6. Lvov–Sandomierz offensive (13 July – 29 August 1944). This offensive to the south of and concurrent to Operation Bagration advanced through Poland and past the Bug River. Although it made little progress at first, eventually it became successful, capturing Brody, Lvov, and Sandomierz. Called the Liberation of western Ukraine and crossing of the Vistula, it was carried out by the 1st Ukrainian Front, and, in conjunction with Operation Bagration, destroyed the German Army Group Centre.
7. Second Jassy–Kishinev offensive (19 August – 14 October 1944). This offensive includes the Second Jassy–Kishinev offensive, from 20 to 29 August, and its follow-ups, which continued well into October. This offensive and its follow-ups were mainly conducted in the Balkans, and were targeted at German and Romanian formations in Army Group South Ukraine. About 15 or 16 German divisions were encircled with several Romanian divisions during the course of the Soviet advance. These operations directly caused the capitulation of Romania and Bulgaria. It decimated the formations of Army Group South Ukraine, and Soviet forces advanced deep into Romania. In Stalin's speech, he referred to it as the Forcing out of the war of Romania and Bulgaria, advancing to the borders of Hungary, and the possibility of offering assistance to allied Yugoslavia. It was carried out by the 2nd and 3rd Ukrainian Fronts.
8. Baltic offensive (14 September – 20 November 1944). Recapturing the Baltic states, including most of Latvia and Estonia, this offensive isolated the Courland Pocket, where 30 divisions of Army Group North were cut off from Army Group Center until the end of the war in Europe. Stalin's speech called the offensive the Liberation of Estonia and Latvia, surrounding of Germans in Courland, and forced exit of Finland from the war. The Leningrad Front and the 1st, 2nd, and 3rd Baltic Fronts carried out this attack.

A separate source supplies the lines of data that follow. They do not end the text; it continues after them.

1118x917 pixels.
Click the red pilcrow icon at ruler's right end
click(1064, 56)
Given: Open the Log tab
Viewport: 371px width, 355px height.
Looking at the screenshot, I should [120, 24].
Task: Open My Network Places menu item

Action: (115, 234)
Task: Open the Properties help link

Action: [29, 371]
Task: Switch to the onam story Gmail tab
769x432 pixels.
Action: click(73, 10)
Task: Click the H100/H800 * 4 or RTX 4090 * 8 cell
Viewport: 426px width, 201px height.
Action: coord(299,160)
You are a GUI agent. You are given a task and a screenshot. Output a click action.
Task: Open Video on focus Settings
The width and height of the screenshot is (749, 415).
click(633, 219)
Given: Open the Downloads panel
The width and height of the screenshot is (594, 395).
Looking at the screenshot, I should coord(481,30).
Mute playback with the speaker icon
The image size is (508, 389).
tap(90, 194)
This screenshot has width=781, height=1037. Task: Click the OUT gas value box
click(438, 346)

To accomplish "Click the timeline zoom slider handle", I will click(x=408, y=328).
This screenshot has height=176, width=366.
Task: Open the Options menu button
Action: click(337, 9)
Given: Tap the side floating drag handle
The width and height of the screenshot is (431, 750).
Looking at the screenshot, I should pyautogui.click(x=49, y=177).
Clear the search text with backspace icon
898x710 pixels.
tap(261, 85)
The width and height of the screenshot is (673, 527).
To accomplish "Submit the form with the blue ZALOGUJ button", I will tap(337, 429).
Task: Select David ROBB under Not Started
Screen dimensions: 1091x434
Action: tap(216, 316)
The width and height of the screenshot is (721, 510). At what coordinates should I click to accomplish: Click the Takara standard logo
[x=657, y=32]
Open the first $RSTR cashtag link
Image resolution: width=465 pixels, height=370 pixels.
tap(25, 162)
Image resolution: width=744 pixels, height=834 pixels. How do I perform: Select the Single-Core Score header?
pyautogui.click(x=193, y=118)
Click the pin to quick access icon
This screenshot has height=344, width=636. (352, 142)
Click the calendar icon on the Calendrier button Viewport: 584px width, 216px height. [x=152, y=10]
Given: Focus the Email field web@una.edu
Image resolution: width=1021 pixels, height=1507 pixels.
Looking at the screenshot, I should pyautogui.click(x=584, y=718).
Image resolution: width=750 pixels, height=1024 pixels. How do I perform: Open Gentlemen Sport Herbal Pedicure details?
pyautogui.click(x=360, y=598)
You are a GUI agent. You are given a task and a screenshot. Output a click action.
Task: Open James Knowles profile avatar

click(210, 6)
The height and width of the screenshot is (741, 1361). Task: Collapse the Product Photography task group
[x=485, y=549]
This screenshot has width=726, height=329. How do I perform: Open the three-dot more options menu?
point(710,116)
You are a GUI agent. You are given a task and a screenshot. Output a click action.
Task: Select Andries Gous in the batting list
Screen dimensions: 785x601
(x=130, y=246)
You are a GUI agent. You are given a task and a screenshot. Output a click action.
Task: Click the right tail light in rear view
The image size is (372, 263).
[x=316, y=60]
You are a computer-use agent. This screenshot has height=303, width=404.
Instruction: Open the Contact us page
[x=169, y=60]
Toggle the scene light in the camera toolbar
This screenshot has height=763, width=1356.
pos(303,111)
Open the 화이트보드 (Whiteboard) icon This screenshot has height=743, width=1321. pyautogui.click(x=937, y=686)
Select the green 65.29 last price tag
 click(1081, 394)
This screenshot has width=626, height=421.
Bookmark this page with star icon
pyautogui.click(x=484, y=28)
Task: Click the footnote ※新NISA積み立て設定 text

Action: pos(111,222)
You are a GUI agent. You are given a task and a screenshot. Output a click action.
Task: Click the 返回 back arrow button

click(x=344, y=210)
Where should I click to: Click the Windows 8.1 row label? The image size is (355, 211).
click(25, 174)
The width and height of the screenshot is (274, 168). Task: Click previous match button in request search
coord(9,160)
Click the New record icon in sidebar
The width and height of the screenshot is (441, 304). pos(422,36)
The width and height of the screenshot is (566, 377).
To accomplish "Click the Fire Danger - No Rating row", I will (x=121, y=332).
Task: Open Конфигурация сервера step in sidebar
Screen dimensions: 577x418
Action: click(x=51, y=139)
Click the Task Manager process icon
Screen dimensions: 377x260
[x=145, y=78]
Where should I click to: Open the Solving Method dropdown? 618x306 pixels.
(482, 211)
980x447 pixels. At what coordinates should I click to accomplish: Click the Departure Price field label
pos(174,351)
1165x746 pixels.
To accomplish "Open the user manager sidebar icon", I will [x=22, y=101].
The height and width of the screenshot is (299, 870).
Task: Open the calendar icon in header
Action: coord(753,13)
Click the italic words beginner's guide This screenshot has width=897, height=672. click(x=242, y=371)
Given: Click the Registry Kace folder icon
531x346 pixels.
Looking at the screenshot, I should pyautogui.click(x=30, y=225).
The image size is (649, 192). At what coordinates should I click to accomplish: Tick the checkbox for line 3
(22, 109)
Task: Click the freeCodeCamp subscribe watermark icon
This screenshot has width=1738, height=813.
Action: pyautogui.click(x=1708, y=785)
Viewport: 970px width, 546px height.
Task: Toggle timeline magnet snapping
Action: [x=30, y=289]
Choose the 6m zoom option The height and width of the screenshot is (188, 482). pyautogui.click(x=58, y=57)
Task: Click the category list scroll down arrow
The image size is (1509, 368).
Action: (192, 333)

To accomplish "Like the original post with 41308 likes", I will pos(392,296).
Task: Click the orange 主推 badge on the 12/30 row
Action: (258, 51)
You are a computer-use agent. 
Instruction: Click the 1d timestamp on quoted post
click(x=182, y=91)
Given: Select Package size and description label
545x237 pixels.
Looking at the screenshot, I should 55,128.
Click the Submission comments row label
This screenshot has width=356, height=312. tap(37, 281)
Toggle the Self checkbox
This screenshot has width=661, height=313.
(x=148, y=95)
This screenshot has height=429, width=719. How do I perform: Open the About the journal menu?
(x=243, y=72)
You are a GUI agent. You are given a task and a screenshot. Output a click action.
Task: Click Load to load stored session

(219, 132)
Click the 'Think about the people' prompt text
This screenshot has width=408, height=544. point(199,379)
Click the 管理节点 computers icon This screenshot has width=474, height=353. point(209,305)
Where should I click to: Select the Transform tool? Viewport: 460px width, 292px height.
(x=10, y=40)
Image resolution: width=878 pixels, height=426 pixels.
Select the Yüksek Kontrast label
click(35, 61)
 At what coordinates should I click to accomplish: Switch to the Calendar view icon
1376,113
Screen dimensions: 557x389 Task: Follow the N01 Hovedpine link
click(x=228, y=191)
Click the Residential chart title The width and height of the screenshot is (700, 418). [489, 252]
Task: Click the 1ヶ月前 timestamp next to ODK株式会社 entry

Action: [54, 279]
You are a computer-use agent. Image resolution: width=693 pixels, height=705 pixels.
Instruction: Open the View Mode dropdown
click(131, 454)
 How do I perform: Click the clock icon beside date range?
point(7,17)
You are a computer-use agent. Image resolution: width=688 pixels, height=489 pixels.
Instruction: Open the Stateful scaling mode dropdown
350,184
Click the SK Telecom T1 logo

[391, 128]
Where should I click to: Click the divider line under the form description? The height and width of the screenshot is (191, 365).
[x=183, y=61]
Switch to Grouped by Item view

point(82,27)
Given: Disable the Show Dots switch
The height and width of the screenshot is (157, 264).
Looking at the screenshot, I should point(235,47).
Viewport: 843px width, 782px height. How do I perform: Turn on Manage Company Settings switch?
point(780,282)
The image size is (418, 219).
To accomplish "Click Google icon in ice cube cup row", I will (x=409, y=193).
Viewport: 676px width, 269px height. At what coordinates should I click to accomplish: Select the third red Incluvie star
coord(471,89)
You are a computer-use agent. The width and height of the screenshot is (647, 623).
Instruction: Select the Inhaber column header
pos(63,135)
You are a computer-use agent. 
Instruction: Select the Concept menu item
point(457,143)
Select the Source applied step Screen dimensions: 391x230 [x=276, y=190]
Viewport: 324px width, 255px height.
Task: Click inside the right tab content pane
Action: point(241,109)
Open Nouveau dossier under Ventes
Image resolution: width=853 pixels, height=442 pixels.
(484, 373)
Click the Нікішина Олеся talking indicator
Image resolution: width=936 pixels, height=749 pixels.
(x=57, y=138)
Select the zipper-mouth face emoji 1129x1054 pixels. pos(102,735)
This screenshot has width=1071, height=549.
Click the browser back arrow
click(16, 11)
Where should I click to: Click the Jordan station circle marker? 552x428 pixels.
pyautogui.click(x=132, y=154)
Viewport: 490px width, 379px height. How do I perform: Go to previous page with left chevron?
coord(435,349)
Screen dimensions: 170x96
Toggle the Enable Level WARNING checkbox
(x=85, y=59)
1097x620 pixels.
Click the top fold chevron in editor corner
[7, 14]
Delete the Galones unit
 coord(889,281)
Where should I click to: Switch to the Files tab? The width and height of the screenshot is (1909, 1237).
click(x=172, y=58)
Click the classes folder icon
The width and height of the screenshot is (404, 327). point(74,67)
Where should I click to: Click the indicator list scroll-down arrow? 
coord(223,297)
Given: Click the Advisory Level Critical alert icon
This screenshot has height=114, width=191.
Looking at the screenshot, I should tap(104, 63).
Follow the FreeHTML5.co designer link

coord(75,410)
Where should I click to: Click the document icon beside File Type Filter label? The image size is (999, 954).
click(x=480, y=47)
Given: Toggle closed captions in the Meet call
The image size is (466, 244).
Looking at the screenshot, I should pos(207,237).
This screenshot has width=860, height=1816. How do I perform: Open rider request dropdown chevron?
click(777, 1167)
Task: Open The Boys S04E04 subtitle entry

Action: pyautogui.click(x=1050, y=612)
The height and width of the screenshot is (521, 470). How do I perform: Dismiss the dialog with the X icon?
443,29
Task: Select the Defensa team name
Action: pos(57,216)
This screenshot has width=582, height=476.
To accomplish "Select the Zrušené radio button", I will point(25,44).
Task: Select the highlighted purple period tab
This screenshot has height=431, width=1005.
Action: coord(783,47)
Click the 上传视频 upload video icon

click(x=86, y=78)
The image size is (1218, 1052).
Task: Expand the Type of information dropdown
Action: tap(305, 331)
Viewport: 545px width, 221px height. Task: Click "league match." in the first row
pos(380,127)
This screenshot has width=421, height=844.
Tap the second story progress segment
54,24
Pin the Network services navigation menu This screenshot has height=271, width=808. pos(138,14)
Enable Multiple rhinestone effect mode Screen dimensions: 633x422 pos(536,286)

9. East Carpathian offensive (8 September 1944 – 28 September 1944), Budapest offensive (29 October 1944 – 13 February 1945), and the Belgrade offensive (14 September 1944 – 24 November 1944). These, the final of the 1944 offensives, resulted in the capture of Budapest on 13 February 1945. Budapest was surrounded by Soviet forces on 26 December 1944, and was captured after weeks of brutal street fighting. The three offensives were regarded and planned as a single continuous strategic advance that was also imbued with great political significance due to the participation of the Yugoslav communist forces in its final phase. Stalin called it the Crossing of the Carpathian mountains, liberation of Belgrade and offering of direct help to Czechoslovakia, destruction of the Budapest group of Axis forces, and liberation of Belgrade. It was conducted by the 1st, 2nd, 3rd, and 4th Ukrainian Fronts.
10. Petsamo–Kirkenes offensive (7–29 October 1944). This, the first and only large-scale Arctic military operation started after German forces did not evacuate from Finnish territory by 15 September, as dictated in the terms of the Moscow Armistice. It involved Soviet forces chasing retreating Germans into Norway, and enabled the occupation of the nickel mines in Pechenga, which had been producing metal vital for the German war effort. Stalin called it the Removal of the threat from German forces to the Soviet northern shipping port of Murmansk and entry into Norway. It was conducted primarily by the Karelian Front, with assistance from Soviet naval forces.